A worst-case outcome of this is the loss of customers who migrate to a competing product that offers the solutions they seek.
DevOps answers this by closing the gap between developers and customer-related departments. With a strong DevOps culture and workflow in place, your team can address emerging customer demands rapidly and respond with rapid development and deployment of solutions.
This is where ideas collide with the automation and oversight of the first two points on this list. With these tools in place, your team can go from a situation-based idea to a working solution that fits into your deployed systems to address the changing needs of customers as quickly as possible.
4. Your Teams Are More Productive
Automation saves time nominally, but there is a growing body of evidence that suggests working with DevOps boosts productivity in other ways.
For example, spending a bigger portion of time working with other departments to build an abstract application model tends to help developers produce higher-quality code faster.
Another benefit to having more time and spending more time planning is the fact that your development team can spend more time brainstorming solutions to emerging customer-side problems. This may be some of the most important work they do.
5. Happier Teams, Better Culture
There is a tendency for discord between operations, IT people and developers. Developers focus on projects before deployment, and as a result, don’t usually spend much time working with the product after launch.
IT professionals, on the other hand, tend to spend the majority of their working hours dealing with the problems that happen during runtime.
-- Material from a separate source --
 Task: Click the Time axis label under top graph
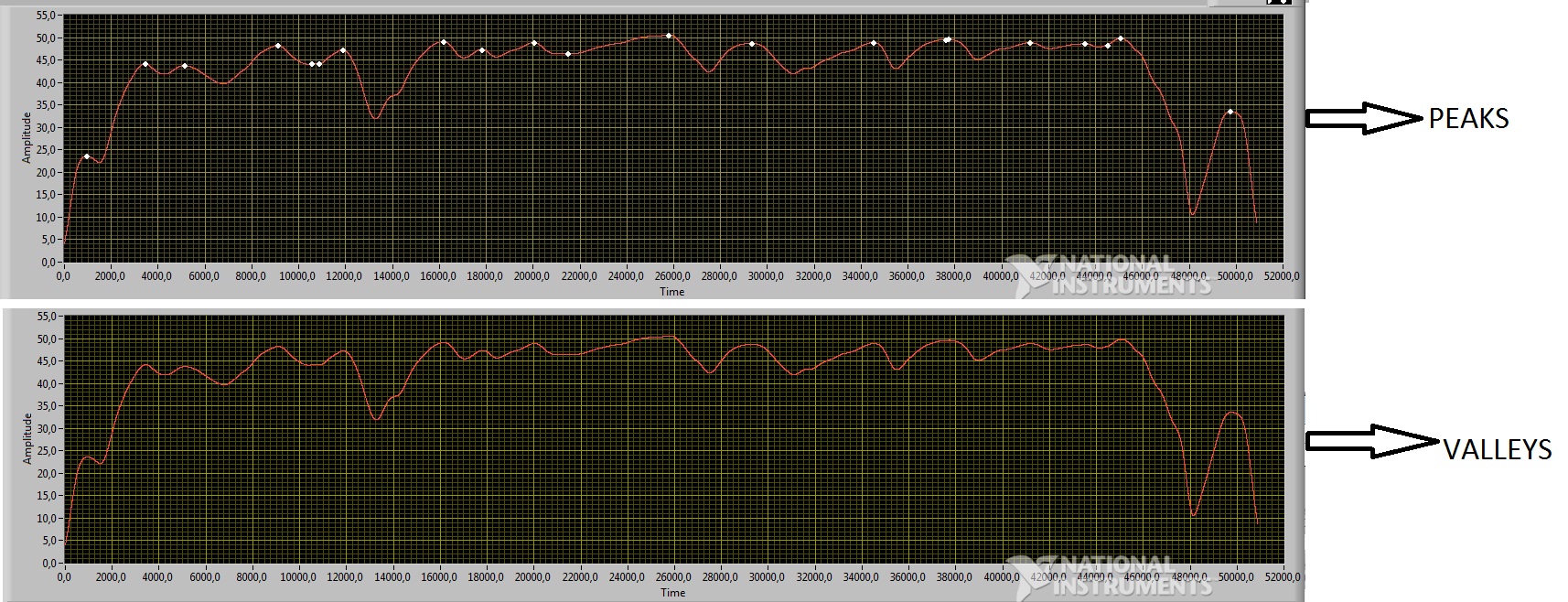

From the IT perspective, there are almost always critical flaws in program design.
DevOps interrupts this negative cycle by providing a space for IT and deployment professionals to contribute to the development of products. This gives all contributors insight that helps post-deployment operations run more smoothly, as well as a sense of ownership over the product.
Perhaps most importantly, the setting of interacting regularly with other departments puts a social aspect into the development process. The connections built to form a better corporate culture.
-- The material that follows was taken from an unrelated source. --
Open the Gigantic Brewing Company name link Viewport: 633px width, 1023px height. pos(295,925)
6. Professional Development Opportunities
The “cross-pollination” effect of DevOps can sometimes open unexpected doors for your employees.
By participating in projects outside of their usual scope, employees are exposed to new types of work and are sometimes inspired to work more on the new types of projects they get their hands on.
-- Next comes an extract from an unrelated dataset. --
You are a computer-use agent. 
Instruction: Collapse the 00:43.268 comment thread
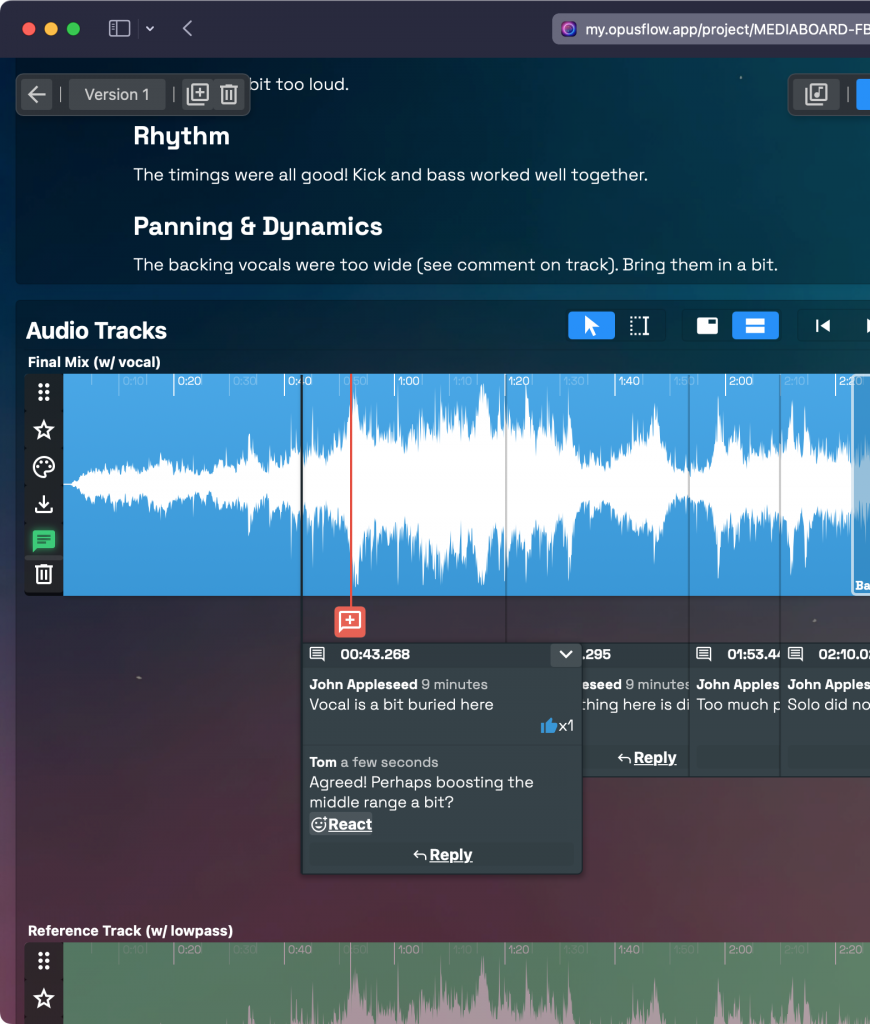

The traditional model tends to put employees into hyper-focused roles. This can inhibit productivity and stifle employee satisfaction. DevOps allows more interdisciplinary work that tends to stimulate and inspire employees. Even if that doesn’t mean a department change, it almost always leads to inspired and effective results.
7. More Stable Deployments
Your operations team has a stronger understanding of what’s going on with your database and system architecture when they work with your development team before deployment.
This means that, with DevOps, problems are less likely to arise. When they do, all of your team members are better equipped to address and fix them faster.
Perhaps even better, there’s a communication channel in place to help your development team prevent such problems in future releases. The result is synergy and products that meet your customers’ needs.
It’s Time for DevOps
Once you’ve seen the power of effective DevOps, it’s easy to see why it’s become a standard practice in software solution deployment.
The question is no longer “should you” implement DevOps, but “how will you do it?” The best approach is personal for every team, so get everybody involved in the conversation. Communication is, after all, a cornerstone of good DevOps practices.